Timeline-Editor

Ein Timeline-Editor ist ein Bearbeitungsprogramm, in dem Bild, Ton und Effekte als Balken auf einer waagerechten Zeitachse liegen. Er ist die Standardoberfläche für Videoschnitt, Musikproduktion und Animation – und zunehmend auch für Werkzeuge, die Videos mit KI erzeugen.

Ein Timeline-Editor ist ein Programm, mit dem man Videos, Musik oder Animationen zusammensetzt. Der Bildschirm zeigt dabei eine waagerechte Linie, die die Zeit darstellt: links der Anfang, rechts das Ende. Auf dieser Linie liegen Balken, und jeder Balken ist ein Stück Material – ein Videoclip, eine Tonspur, ein Titel. Wer einen Balken nach rechts zieht, verschiebt ihn im fertigen Film nach hinten. Wer ihn kürzer zieht, kürzt die Szene. Das Prinzip ist so verbreitet, dass fast jedes Schnittprogramm der Welt so aussieht, von der Handy-App bis zur Kinoproduktion.

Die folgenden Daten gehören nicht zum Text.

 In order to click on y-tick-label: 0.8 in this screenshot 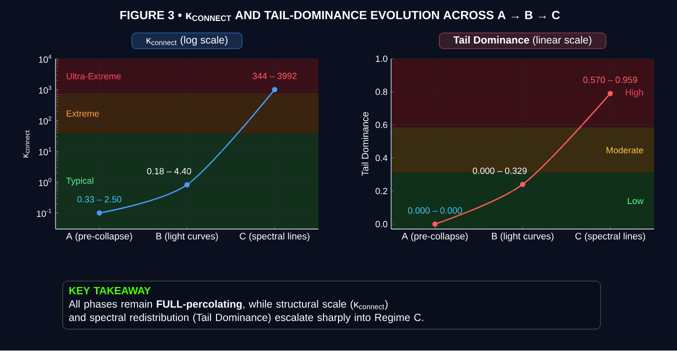, I will do `click(382, 92)`.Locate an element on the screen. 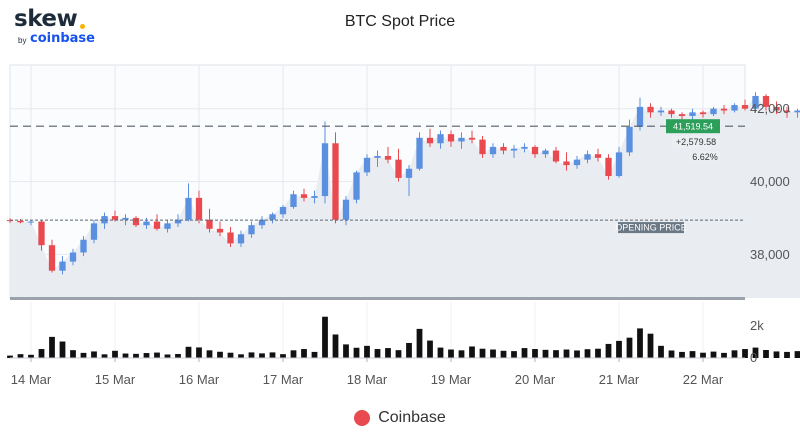  logo-coinbase-text: coinbase is located at coordinates (62, 38).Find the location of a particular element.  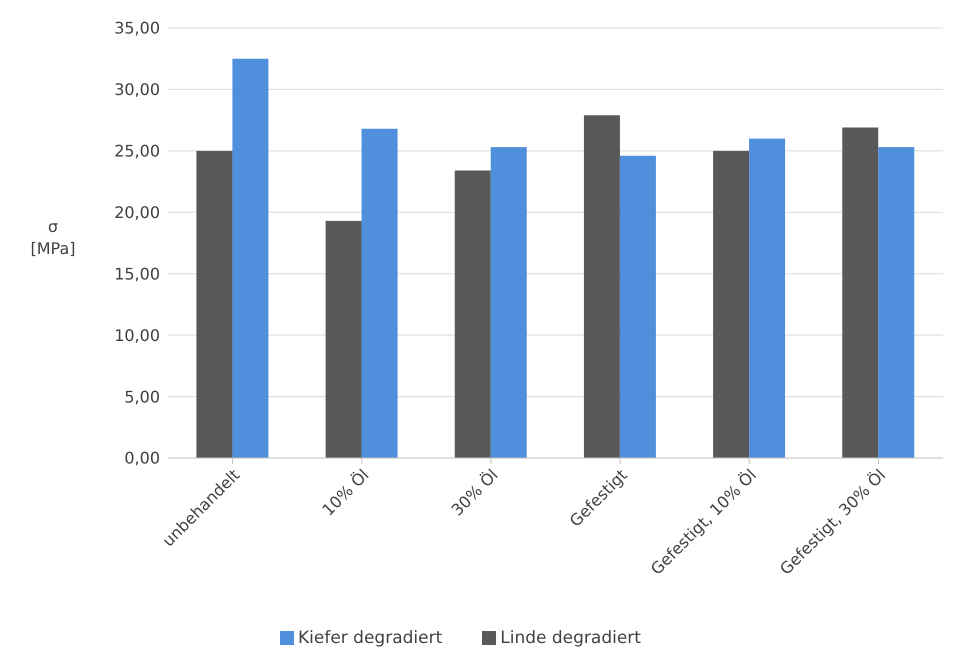

y-tick-label: 5,00 is located at coordinates (142, 396).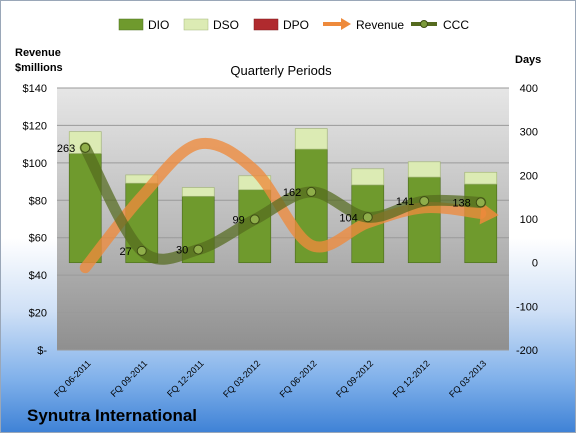 Image resolution: width=576 pixels, height=433 pixels. What do you see at coordinates (38, 239) in the screenshot?
I see `y-left-tick-label: $60` at bounding box center [38, 239].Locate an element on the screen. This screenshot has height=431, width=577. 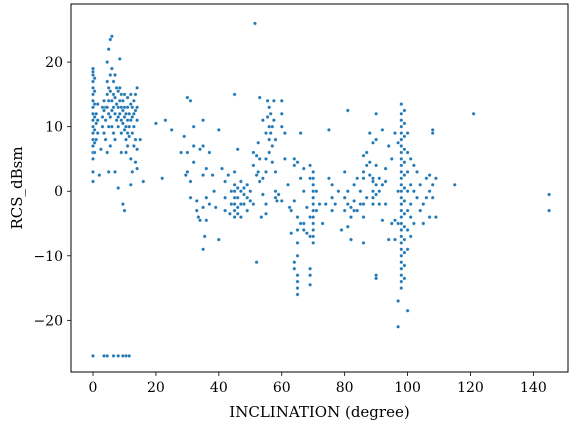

Warum Zeit als Linie so gut funktioniert

Der Vorteil ist, dass man Zeit sehen kann. In einer reinen Liste von Clips weiß man nicht, ob die Musik zum richtigen Moment einsetzt. Auf einer Zeitachse liegt der Musikbalken direkt unter dem Bildbalken. Man erkennt auf einen Blick, ob beides zusammenpasst, und kann es um Zehntelsekunden verschieben.

Dazu kommt, dass ein Timeline-Editor meist zerstörungsfrei arbeitet. Das bedeutet: Die Originaldateien auf der Festplatte werden nie verändert. Das Programm merkt sich nur eine Anweisungsliste – etwa „zeige von Datei A die Sekunden 12 bis 19“. Man kann deshalb jede Entscheidung später zurücknehmen, ohne Material zu verlieren.

Für Teams ist das wichtig, weil ein Projekt so als kleine Datei weitergegeben werden kann. Das Rohmaterial bleibt, wo es ist. Ein zweistündiger Film wiegt als Projektdatei oft nur wenige Megabyte, das Videomaterial dagegen mehrere hundert Gigabyte.

Spuren, Schnittpunkte und Keyframes

Die Zeitachse ist in mehrere übereinanderliegende Spuren aufgeteilt. Eine Spur enthält zum Beispiel das Hauptbild, eine zweite eine eingeblendete Grafik, eine dritte die Sprache, eine vierte die Musik. Was weiter oben liegt, verdeckt bei Bildspuren das Darunterliegende. Bei Tonspuren wird dagegen alles gleichzeitig gehört und gemischt.

Der Abspielkopf ist ein senkrechter Strich, der die aktuelle Stelle markiert. Drückt man die Schnitttaste, wird der Balken an genau dieser Stelle in zwei Teile getrennt. So entstehen Schnitte. Zwischen zwei Clips lässt sich ein Übergang legen, etwa eine Überblendung, bei der das eine Bild langsam ins andere übergeht.

Für Bewegungen und Effekte nutzt man sogenannte Keyframes. Ein Keyframe ist ein gesetzter Punkt auf der Zeitachse mit einem festen Wert – zum Beispiel „Lautstärke bei Sekunde 3 auf null, bei Sekunde 5 auf voll“. Die Werte dazwischen berechnet das Programm selbst. Genau so entstehen Ein- und Ausblendungen, Zooms oder wandernde Texte.

Vom YouTube-Schnitt bis zu KI-Videowerkzeugen

Im Alltag begegnet einem das Prinzip in CapCut, iMovie oder Adobe Premiere. Auch Musikprogramme wie GarageBand oder Ableton Live arbeiten mit Spuren auf einer Zeitachse, nur dass dort Töne statt Bilder liegen. Selbst in Präsentations- und Animationssoftware taucht die Timeline auf, sobald etwas über Zeit ablaufen soll.

In den Tech-News steht der Begriff derzeit oft im Zusammenhang mit KI-Videogeneratoren. Systeme wie Sora oder Runway erzeugen aus einer Textbeschreibung kurze Clips von wenigen Sekunden. Ein Film entsteht daraus erst, wenn jemand viele solcher Clips ordnet, kürzt und mit Ton unterlegt. Genau dafür bauen die Anbieter Timeline-Editoren um ihre Modelle herum.

Ein verbreiteter Irrtum ist, dass KI den Schnitt überflüssig macht. Tatsächlich verschiebt sie nur die Arbeit: Es gibt mehr Rohmaterial und weniger Dreharbeit, aber die Entscheidung über Reihenfolge und Länge bleibt beim Menschen. Wer verstehen will, wie moderne Videowerkzeuge bedient werden, kommt an der Zeitachse deshalb kaum vorbei.